Dal concorso nazionale di Letteratura e Poesia Teresah 2021
La prima volta che l’ho vista era seduta in un bar con alcune sue amiche. Era bellissima, con i suoi occhi blu e i lunghi capelli neri. Ciò che mi ha fatto innamorare di lei è stata la sua risata, così genuina, il suono più bello che avessi mai sentito. Casualmente il suo sguardo ha incrociato il mio e le ho sorriso, mi è esploso il cuore quando ho visto gli angoli della sua bocca che si contraevano leggermente all’insù, in una timida smorfia, e i suoi occhi imbarazzati che velocemente cercavano altro da guardare.
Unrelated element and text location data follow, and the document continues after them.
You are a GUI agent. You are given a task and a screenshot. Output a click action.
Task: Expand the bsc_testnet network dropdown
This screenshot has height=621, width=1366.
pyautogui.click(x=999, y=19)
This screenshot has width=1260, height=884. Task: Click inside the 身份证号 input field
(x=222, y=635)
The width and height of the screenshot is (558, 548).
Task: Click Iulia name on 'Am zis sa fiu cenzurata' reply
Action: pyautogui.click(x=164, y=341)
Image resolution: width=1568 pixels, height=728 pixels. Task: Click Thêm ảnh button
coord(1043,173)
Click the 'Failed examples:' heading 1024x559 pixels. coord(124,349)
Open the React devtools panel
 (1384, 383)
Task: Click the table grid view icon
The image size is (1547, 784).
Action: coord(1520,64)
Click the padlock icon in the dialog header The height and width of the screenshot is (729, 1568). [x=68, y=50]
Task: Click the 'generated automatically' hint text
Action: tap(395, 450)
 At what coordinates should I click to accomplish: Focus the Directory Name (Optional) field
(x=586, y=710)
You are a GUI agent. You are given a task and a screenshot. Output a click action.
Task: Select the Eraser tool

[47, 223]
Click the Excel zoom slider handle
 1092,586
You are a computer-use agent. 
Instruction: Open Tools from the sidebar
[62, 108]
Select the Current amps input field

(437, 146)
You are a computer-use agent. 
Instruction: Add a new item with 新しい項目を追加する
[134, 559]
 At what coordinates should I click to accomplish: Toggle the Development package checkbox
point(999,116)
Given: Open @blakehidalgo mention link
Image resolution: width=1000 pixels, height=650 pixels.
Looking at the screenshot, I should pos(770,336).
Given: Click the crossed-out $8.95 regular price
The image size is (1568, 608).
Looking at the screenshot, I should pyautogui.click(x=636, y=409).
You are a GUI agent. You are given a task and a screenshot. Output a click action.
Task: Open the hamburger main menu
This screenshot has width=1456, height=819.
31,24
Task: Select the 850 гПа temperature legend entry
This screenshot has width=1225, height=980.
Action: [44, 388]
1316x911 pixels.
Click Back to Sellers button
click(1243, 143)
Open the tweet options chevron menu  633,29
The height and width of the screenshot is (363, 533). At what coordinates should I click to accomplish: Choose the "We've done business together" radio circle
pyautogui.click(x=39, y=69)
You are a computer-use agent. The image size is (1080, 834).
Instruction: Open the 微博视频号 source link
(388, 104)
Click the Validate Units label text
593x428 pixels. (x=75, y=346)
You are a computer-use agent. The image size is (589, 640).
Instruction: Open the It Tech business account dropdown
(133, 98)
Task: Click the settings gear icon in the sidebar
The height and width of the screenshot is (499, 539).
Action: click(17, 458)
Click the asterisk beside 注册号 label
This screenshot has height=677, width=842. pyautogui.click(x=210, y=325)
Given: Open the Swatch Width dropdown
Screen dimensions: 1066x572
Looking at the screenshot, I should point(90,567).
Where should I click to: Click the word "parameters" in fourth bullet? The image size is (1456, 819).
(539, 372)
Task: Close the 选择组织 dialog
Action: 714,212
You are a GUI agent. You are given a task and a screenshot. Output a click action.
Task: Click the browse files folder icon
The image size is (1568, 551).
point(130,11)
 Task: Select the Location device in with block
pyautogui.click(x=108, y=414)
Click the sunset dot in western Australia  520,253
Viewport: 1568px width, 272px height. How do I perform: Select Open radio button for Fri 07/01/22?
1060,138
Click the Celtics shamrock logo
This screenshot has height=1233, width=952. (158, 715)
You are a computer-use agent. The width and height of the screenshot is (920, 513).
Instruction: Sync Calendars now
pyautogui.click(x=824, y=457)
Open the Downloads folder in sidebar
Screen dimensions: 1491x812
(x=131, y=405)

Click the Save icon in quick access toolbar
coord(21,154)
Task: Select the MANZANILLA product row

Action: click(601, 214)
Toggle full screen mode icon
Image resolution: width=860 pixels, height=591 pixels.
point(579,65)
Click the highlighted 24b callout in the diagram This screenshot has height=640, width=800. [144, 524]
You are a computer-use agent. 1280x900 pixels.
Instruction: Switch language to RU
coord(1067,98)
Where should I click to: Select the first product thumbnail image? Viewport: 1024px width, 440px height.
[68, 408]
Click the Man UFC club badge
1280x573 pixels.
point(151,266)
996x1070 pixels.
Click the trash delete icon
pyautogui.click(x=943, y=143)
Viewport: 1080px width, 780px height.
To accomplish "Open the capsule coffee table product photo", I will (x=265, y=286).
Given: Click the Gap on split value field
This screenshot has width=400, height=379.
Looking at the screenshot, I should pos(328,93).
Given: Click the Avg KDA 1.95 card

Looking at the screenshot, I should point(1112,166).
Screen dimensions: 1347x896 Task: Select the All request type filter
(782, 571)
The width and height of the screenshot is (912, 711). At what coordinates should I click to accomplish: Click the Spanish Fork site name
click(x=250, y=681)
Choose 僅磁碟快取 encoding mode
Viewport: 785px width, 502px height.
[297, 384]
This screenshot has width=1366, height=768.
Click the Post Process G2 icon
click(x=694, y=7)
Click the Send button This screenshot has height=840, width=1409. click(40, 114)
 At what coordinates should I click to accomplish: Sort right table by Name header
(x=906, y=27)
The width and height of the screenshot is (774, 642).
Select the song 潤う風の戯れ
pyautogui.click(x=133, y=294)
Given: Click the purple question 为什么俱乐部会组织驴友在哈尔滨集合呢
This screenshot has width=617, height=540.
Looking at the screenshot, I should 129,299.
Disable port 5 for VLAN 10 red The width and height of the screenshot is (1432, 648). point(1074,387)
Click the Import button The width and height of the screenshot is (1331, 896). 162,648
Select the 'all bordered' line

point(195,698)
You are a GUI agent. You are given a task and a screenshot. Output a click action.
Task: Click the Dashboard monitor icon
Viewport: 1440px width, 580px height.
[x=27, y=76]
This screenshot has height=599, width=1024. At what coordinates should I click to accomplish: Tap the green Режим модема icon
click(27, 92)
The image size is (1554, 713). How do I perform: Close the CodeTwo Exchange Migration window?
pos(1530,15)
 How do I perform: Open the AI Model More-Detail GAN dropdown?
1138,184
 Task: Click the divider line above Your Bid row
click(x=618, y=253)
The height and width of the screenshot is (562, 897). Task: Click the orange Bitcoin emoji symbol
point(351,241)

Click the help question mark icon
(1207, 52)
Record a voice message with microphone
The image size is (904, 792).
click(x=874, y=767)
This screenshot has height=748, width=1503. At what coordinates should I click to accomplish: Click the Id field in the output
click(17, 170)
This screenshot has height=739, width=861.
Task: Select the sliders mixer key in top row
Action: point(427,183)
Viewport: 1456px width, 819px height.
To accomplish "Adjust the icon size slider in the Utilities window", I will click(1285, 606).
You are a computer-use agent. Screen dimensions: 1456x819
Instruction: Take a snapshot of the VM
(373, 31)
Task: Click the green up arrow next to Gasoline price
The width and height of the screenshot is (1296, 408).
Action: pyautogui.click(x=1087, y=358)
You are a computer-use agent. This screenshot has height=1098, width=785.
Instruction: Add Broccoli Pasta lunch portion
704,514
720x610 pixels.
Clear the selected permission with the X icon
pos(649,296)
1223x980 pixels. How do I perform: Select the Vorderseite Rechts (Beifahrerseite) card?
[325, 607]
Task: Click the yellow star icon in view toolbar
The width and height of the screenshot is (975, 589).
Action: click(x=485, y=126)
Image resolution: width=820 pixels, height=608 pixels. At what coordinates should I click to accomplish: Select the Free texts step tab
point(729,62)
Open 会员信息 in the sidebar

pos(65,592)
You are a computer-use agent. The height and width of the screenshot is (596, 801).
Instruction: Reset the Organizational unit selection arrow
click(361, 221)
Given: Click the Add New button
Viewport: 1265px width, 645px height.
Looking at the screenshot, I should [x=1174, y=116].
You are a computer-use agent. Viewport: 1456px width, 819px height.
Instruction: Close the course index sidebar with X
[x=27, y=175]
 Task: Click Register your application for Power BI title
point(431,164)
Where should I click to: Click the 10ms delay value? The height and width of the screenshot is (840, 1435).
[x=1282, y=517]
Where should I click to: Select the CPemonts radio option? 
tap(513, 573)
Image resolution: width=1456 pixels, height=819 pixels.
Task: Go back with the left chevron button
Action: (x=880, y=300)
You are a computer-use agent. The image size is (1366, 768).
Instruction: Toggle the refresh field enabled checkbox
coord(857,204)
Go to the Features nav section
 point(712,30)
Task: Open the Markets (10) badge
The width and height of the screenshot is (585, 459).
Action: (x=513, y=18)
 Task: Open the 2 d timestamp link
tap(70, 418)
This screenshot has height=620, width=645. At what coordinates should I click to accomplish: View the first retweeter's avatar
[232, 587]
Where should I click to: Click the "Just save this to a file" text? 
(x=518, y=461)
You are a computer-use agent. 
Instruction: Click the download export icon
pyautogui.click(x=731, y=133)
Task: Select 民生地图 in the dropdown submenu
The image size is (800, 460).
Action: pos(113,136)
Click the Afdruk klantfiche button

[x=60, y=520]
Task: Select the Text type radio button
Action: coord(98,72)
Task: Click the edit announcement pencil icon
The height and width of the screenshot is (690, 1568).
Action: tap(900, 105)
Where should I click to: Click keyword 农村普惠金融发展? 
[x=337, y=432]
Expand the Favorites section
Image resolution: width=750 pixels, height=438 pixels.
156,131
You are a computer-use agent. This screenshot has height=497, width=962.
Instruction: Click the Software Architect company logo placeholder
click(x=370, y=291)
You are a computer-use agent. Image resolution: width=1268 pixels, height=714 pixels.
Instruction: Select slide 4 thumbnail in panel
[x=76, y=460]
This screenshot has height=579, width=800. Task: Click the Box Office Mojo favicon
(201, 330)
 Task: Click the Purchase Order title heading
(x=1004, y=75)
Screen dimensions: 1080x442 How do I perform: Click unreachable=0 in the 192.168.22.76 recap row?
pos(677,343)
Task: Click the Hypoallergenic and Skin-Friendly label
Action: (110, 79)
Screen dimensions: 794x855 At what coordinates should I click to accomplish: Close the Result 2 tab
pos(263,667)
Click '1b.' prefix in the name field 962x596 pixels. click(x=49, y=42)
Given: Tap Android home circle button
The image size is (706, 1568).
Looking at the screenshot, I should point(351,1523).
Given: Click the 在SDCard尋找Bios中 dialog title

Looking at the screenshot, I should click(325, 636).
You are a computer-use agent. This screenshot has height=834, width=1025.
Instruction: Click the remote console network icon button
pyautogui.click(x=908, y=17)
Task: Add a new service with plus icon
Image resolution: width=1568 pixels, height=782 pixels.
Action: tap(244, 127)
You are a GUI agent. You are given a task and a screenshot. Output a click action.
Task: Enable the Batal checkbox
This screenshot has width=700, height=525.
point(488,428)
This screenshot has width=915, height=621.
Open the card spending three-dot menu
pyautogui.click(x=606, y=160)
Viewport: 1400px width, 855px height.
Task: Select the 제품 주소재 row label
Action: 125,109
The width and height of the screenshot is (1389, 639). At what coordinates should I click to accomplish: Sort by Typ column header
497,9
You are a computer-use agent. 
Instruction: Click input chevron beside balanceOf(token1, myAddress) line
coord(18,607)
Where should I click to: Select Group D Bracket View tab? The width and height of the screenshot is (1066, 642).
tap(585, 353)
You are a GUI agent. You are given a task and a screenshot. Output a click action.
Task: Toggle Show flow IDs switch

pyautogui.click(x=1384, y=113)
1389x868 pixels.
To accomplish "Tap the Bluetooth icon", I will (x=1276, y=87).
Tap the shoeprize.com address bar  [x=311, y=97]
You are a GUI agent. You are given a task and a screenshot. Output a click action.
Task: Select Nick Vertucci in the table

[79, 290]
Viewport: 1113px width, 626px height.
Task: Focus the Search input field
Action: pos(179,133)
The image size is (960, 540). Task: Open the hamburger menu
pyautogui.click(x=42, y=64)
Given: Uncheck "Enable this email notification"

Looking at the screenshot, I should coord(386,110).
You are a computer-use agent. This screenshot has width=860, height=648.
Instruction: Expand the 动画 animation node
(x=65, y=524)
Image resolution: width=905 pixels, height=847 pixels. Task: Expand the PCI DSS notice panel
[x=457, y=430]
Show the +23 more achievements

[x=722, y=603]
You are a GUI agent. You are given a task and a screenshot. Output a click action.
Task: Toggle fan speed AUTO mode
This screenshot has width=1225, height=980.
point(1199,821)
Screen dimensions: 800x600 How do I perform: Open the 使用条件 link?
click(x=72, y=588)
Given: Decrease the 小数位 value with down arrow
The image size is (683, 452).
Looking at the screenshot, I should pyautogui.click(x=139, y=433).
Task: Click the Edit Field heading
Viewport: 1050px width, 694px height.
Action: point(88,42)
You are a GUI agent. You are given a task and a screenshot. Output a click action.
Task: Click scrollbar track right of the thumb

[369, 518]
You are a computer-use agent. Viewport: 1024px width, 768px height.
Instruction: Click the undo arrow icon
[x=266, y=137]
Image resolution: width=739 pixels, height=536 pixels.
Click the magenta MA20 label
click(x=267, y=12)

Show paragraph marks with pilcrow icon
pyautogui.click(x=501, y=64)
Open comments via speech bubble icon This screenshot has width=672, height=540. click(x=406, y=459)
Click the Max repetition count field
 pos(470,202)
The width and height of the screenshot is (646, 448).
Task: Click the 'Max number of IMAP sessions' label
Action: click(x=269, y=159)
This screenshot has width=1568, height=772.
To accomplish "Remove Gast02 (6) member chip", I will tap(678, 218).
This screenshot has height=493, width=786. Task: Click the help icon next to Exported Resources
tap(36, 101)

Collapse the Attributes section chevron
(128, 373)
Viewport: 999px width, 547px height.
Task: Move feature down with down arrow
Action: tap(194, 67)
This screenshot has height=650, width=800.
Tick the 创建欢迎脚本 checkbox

Prima di tornare a casa le ho scritto il mio numero su uno di quei tovagliolini di carta, con accanto il mio nome, per poi lasciarlo cadere sul suo tavolo. Non avrei mai pensato che un gesto così banale mi avrebbe portato a sposare proprio quella donna.
Dopo cinque anni di fidanzamento le ho chiesto di sposarmi in quello stesso bar e, nel sentire il suo timido “sì", ho provato le stesse emozioni del nostro primo incontro.
Il nostro rapporto ha però iniziato ad incrinarsi quando, con gli occhi di chi si sente colpevole, mi ha detto che non avremmo potuto avere dei figli. Mi è crollato il mondo addosso, diventare padre era ciò che più desideravo. Era ingiusto, ma inconsciamente ero deluso, avrebbe potuto parlarmene e poi… la donna è stata creata per poter accogliere la vita e lei non avrebbe potuto essere felice e rendermi felice. Che donna sarebbe stata dopo quella scoperta? Le ricordavo il suo fallimento tutti i giorni invece di farmi sentire ancor più vicino a lei, dentro di lei. Non avevo smesso di amarla, non potevo fare a meno di lei, quello che facevo dicevo di farlo per il suo bene, dopo sarebbe stata più forte.
Da quel giorno ho iniziato a lasciarle sempre meno spazio, temevo che avrebbe potuto trovare conforto altrove.
Dopo più di tre anni da quella dolorosa notizia le è saltata per la testa la stupida idea di voler decidere lei cosa farne della sua vita, voleva più libertà, ed io non gliene davo abbastanza. Quando ha detto di volermi lasciare l’ho supplicata di non farlo, le ho detto che sarei cambiato, di darmi una seconda possibilità.
Com’è facile ingannare una donna innamorata! Lei mi ha creduto…che stupida! Inutile dire che non ho mantenuto nessuna di quelle false promesse. Al contrario l’ho costretta ad amarmi sempre di più, come io amavo lei, con le buone o le cattive maniere. Aveva iniziato ad avere paura di me, lo vedevo dai suoi occhi, tutte le notti, quando entravo in camera. La mia forza, la mia superiorità mi faceva stare bene e sentire uomo. Credevo che finalmente avesse capito a chi appartenesse.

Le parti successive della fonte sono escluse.